By Rob Daly

Access-Fee Pilot: Fewer Fees, More Fragmentation?

The access-fee pilot proposed by the U.S. Securities and Exchange Commission may increase fragmentation in the equity markets as Cboe Global Markets considers launching two additional order books to offset the pilot’s fee caps and prohibitions.

Chris Concannon,
Cboe Global Markets

“We have six exchanges, but we use four for equities and four for options,” said Chris Concannon, president and COO of Cboe, during the National Security Traders Association’s 2018 Market Structure Symposium in Chicago. “I promised the industry previously that we would not light up those books, but with the access-fee pilot, that is off the table.”

However, SEC officials seem more intent than ever that the pilot will move forward.

“While there might not be consensus on some element of a pilot, it is one of the few areas where there is significant consensus around market participants that something needs to be done,” said Brett Redfearn, director of the Division of Markets and Trading at the SEC, during the symposium.
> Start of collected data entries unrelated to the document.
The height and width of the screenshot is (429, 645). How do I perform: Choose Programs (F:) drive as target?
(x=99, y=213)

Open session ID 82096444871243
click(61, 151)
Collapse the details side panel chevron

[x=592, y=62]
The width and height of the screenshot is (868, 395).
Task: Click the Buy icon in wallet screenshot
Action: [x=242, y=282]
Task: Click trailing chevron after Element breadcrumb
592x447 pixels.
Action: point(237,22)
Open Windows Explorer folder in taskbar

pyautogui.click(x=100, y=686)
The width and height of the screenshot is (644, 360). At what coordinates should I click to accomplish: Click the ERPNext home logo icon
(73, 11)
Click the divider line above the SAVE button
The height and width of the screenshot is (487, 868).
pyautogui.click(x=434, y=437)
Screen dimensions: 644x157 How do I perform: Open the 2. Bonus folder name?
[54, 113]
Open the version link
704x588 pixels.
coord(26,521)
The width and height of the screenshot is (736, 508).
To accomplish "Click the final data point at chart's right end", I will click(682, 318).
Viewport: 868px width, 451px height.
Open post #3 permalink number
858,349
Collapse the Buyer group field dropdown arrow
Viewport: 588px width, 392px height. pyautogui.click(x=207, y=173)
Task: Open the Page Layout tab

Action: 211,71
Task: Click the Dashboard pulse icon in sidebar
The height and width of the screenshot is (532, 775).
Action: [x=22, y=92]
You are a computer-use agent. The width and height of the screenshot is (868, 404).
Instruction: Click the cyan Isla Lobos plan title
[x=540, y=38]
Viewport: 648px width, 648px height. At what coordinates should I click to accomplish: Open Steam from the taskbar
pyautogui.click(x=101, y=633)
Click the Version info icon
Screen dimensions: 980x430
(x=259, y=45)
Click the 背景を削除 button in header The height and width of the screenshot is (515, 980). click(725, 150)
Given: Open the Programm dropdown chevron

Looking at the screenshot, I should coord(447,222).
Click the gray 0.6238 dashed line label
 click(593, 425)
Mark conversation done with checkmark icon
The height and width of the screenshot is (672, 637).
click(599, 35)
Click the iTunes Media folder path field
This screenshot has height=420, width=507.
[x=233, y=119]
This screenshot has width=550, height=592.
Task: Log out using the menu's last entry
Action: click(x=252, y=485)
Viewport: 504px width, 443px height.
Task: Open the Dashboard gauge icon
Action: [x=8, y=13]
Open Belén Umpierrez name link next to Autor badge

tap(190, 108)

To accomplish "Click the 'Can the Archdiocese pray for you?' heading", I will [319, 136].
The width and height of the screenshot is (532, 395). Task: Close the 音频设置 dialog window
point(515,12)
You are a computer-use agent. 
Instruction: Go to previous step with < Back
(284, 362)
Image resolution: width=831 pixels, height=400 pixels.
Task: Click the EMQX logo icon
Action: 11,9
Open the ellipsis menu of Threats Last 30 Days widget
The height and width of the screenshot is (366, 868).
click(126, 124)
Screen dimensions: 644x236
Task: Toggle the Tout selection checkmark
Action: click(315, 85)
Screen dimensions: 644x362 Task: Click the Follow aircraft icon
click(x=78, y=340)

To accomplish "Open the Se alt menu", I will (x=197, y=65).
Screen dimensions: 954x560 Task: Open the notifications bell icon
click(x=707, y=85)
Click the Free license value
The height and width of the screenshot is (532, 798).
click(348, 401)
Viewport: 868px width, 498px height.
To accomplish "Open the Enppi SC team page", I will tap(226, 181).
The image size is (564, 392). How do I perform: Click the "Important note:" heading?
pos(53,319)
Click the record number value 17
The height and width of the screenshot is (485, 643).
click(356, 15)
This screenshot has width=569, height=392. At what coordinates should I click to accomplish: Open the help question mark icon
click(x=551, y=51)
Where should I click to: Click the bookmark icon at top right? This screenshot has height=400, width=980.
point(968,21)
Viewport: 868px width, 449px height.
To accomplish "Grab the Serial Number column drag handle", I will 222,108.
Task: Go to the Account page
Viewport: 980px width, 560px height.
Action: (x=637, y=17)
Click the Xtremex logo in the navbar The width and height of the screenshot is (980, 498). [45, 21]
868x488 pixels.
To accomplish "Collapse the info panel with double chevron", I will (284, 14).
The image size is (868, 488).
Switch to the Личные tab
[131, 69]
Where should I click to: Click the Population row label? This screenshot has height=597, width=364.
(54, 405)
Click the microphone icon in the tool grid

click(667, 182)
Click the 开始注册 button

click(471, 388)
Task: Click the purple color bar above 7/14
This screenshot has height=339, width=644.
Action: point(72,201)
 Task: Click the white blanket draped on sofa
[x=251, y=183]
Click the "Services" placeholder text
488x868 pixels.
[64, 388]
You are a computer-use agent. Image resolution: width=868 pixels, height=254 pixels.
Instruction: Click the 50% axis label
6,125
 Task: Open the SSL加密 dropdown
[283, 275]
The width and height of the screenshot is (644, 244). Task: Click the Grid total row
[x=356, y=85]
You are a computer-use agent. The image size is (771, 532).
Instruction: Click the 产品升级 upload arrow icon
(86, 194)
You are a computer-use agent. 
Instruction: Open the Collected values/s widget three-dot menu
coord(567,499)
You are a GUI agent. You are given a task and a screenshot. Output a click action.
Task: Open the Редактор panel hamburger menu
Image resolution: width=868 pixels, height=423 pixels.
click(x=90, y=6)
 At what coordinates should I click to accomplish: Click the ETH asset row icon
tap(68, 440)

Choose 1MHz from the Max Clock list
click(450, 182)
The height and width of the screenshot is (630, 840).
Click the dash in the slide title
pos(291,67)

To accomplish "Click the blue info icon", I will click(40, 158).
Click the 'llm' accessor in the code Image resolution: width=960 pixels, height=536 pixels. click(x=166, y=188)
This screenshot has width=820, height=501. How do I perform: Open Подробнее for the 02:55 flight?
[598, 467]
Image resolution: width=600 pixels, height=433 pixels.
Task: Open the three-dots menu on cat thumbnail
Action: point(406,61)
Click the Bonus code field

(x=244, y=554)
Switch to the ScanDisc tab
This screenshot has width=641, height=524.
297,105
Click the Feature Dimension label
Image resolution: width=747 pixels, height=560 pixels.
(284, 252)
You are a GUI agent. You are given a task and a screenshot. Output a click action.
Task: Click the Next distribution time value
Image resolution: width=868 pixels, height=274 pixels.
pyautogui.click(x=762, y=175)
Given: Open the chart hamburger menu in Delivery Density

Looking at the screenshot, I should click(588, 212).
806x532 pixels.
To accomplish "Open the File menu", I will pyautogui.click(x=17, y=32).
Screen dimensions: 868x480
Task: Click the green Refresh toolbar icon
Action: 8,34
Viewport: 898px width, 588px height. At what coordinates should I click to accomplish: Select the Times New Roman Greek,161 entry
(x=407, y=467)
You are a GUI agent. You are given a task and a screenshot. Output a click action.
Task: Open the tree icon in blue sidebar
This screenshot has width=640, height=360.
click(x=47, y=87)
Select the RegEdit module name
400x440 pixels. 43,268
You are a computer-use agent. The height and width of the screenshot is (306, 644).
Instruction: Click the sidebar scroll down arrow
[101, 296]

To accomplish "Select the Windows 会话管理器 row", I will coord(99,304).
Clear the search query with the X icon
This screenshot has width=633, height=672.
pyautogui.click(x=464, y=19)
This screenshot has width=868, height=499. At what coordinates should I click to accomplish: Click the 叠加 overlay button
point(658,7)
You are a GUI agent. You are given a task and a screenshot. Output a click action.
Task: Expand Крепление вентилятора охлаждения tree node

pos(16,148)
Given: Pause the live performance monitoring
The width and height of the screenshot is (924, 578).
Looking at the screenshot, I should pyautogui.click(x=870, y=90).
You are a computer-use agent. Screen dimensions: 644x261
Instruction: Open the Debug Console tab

The SEC’s now-defunct Equities Market Structure Advisory Committee recommended most of the pilot’s design, but it was the SEC that inserted a no-transaction-fee test bucket into the proposed pilot.

“Given the comments we were given in connection with the EMSAC recommendation and all of the related issues at stake, I believe we would be missing a very important opportunity to fully evaluate exchange pricing models without proposing this feature within the scope of the pilot,” said Redfearn.

The SEC expects to use the data from the pilot to help it understand how rebates and rebates at various levels affect order routing, liquidity provisioning, order-book depth, and the size of the spread across various segments of securities.

Redfearn would like to see how low or no rebates would affect whether institutional traders would be more or less likely to obtain queue priority and capture the quoted spread as often as they do now.

“Would there be more or fewer retail limit orders displayed on exchange and what would the net effect be on market quality,” he asked.

Potential outcomes of the pilot may be a single access-fee cap or a tiered access-fee cap structure based on stocks’ liquidity characteristics, according to Redfearn.

“This scenario also would require a hard look at the appropriate role of regulation in transaction-fee pricing,” he said. “In contrast, the test bucket without exchange rebates we would like to understand better whether competitive market forces could successfully cap access fees without a government imposed cap.”